To better understand the impact of religion on Americans’ support for climate action, I ran a linear regression (a statistical method used to isolate the independent effect of a single factor on an outcome taking into account — or “controlling for” — other relevant variables).

The regression model seen below controls for the influence of age, education, race, sex, income, parental status, marital status, political ideology, and party affiliation allowing us to observe the impact of religious behavior as well as religious identity and salience.

The findings of this analysis paint a consistent, and rather stark, picture. First, it appears that religious behavior does not exert any meaningful influence on support for climate action policies. Americans who pray at least weekly do not support such policies any more or less than those who do not pray at least weekly. The same goes for Americans who attend services at least weekly and those who read scripture at least weekly.[1]

When it comes to religious identity and salience, however, we find a clear effect. Those who say that religion is the most important thing in their lives hold notably lower levels of support for climate action than those who assign religion any lesser degree of importance.[2] The same goes for white evangelicals compared with all other faith groups and the unaffiliated.[3]  These two factors are the strongest negative predictors in the model and, for reference, have magnitudes that essentially cancel out the positive effect of having a college degree. In sum, it is not religious practice, but religious identity and importance that depresses support for climate action.

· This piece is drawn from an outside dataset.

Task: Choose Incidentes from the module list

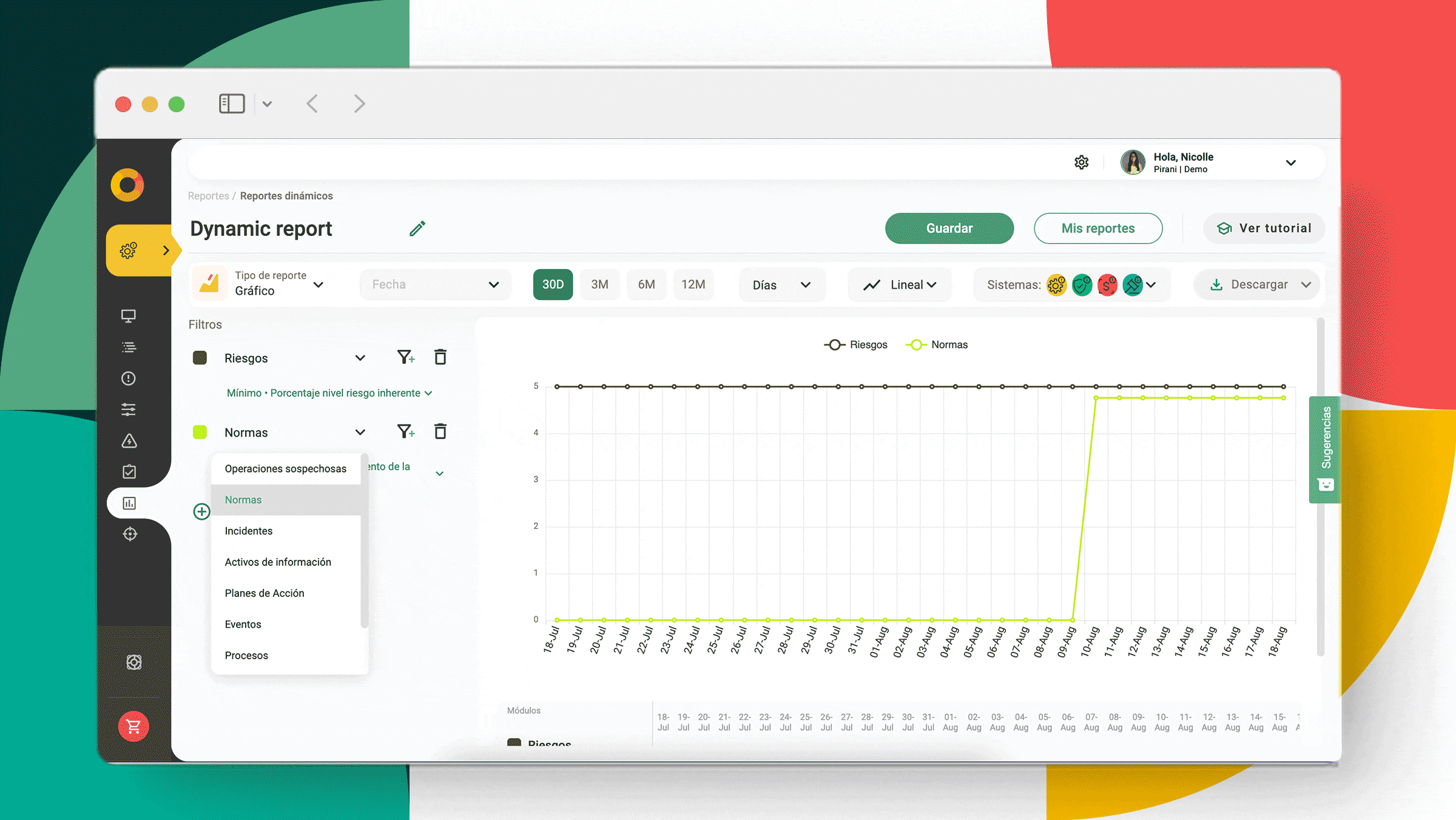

Could those who are most negatively inclined to support policies that address climate change be convinced otherwise? Fortunately, the PRRI survey included an experimental component that helps us answer that question. The survey asked, “How important, if at all, are each of the following to you as a reason for protecting the environment?” followed by a number of “reasons” with response options ranging from “Not at all important” to “Extremely important.” For each “reason,” half the sample randomly received one “secular” variation while the other half received a different “religious” wording on the same theme. This survey design (similar to a placebo and a treatment in the medical context) created two groups that are presumptively identical save for the wording variation.

In the “secular” variation, respondents rated the importance of “Respecting and taking care of the earth,” while in the “religious” variation, respondents were asked about the importance of “Living up to our God-given role as stewards to take care of the earth.” The difference in the responses generated by these variations among white evangelicals and Americans who say religion is “the most important thing” in their lives, shows that the religious wording moved both groups in a more conservationist direction than the secular wording. Thus, it appears that these Americans’ attitudes on the environment, and the role we play in protecting it, may be more malleable than our polarized discourse would have you believe.

Ultimately, politicians, advocates, faith leaders, and scientists should bear in mind that religion has the potential to help us understand both where people are on climate change issues, and also how they can potentially be moved.

[1] Those who pray, attend religious services, and read scripture once or twice a month, a few times a year, seldom or never were combined in the regression analysis for ease of interpretation.

[2] Those who say that religion is one among many important things, religion is not as important as other things, and that religion is not important in their lives are combined in the regression analysis for ease of interpretation.

[3] All other faith groups and the unaffiliated were combined in the regression analysis for ease of interpretation.